- **Task brief**:
Reproduce the records below verbatim, keeping every line in its original order.

============================================================

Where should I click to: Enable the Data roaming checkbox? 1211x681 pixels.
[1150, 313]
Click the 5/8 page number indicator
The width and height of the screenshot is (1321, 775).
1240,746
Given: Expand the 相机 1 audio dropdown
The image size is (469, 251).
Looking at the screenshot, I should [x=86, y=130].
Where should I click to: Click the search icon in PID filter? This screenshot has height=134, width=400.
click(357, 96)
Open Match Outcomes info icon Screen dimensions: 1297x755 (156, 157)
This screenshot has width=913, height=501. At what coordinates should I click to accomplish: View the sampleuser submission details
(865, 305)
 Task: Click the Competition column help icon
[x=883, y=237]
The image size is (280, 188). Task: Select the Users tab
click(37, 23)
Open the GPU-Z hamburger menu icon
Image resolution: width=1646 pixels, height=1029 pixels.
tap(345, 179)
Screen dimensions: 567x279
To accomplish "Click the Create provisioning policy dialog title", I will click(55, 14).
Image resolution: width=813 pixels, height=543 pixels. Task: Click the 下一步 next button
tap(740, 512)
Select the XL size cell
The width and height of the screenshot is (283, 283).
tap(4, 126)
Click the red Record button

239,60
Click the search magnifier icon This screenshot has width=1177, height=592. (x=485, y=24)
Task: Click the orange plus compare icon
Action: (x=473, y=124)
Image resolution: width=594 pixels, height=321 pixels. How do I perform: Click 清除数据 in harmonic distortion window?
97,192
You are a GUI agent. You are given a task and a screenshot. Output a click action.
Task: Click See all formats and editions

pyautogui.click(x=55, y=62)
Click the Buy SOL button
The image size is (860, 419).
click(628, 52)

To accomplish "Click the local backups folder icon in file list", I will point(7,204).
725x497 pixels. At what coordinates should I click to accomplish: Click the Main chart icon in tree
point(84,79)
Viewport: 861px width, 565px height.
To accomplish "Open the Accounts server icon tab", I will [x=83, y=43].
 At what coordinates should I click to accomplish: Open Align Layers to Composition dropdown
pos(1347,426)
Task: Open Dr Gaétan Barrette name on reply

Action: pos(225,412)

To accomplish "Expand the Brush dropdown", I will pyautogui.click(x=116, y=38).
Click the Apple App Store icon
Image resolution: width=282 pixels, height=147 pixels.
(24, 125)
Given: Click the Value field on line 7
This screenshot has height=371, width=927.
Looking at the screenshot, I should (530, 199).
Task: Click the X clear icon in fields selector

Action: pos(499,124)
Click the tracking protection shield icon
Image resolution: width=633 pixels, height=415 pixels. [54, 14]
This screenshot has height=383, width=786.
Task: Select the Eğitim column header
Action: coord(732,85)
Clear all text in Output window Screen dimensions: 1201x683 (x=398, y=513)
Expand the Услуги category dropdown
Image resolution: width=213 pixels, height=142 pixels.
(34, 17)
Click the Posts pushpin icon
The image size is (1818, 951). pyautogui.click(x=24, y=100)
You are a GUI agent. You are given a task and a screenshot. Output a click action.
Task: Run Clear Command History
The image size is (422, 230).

============================================================

- **Result below**:
Where should I click to: Enable the Data roaming checkbox? 1211x681 pixels.
[1150, 313]
Click the 5/8 page number indicator
The width and height of the screenshot is (1321, 775).
1240,746
Given: Expand the 相机 1 audio dropdown
The image size is (469, 251).
Looking at the screenshot, I should [x=86, y=130].
Where should I click to: Click the search icon in PID filter? This screenshot has height=134, width=400.
click(357, 96)
Open Match Outcomes info icon Screen dimensions: 1297x755 (156, 157)
This screenshot has width=913, height=501. At what coordinates should I click to accomplish: View the sampleuser submission details
(865, 305)
 Task: Click the Competition column help icon
[x=883, y=237]
The image size is (280, 188). Task: Select the Users tab
click(37, 23)
Open the GPU-Z hamburger menu icon
Image resolution: width=1646 pixels, height=1029 pixels.
tap(345, 179)
Screen dimensions: 567x279
To accomplish "Click the Create provisioning policy dialog title", I will click(55, 14).
Image resolution: width=813 pixels, height=543 pixels. Task: Click the 下一步 next button
tap(740, 512)
Select the XL size cell
The width and height of the screenshot is (283, 283).
tap(4, 126)
Click the red Record button

239,60
Click the search magnifier icon This screenshot has width=1177, height=592. (x=485, y=24)
Task: Click the orange plus compare icon
Action: (x=473, y=124)
Image resolution: width=594 pixels, height=321 pixels. How do I perform: Click 清除数据 in harmonic distortion window?
97,192
You are a GUI agent. You are given a task and a screenshot. Output a click action.
Task: Click See all formats and editions

pyautogui.click(x=55, y=62)
Click the Buy SOL button
The image size is (860, 419).
click(628, 52)

To accomplish "Click the local backups folder icon in file list", I will point(7,204).
725x497 pixels. At what coordinates should I click to accomplish: Click the Main chart icon in tree
point(84,79)
Viewport: 861px width, 565px height.
To accomplish "Open the Accounts server icon tab", I will [x=83, y=43].
 At what coordinates should I click to accomplish: Open Align Layers to Composition dropdown
pos(1347,426)
Task: Open Dr Gaétan Barrette name on reply

Action: pos(225,412)

To accomplish "Expand the Brush dropdown", I will pyautogui.click(x=116, y=38).
Click the Apple App Store icon
Image resolution: width=282 pixels, height=147 pixels.
(24, 125)
Given: Click the Value field on line 7
This screenshot has height=371, width=927.
Looking at the screenshot, I should (530, 199).
Task: Click the X clear icon in fields selector

Action: pos(499,124)
Click the tracking protection shield icon
Image resolution: width=633 pixels, height=415 pixels. [54, 14]
This screenshot has height=383, width=786.
Task: Select the Eğitim column header
Action: coord(732,85)
Clear all text in Output window Screen dimensions: 1201x683 (x=398, y=513)
Expand the Услуги category dropdown
Image resolution: width=213 pixels, height=142 pixels.
(34, 17)
Click the Posts pushpin icon
The image size is (1818, 951). pyautogui.click(x=24, y=100)
You are a GUI agent. You are given a task and a screenshot. Output a click action.
Task: Run Clear Command History
The image size is (422, 230).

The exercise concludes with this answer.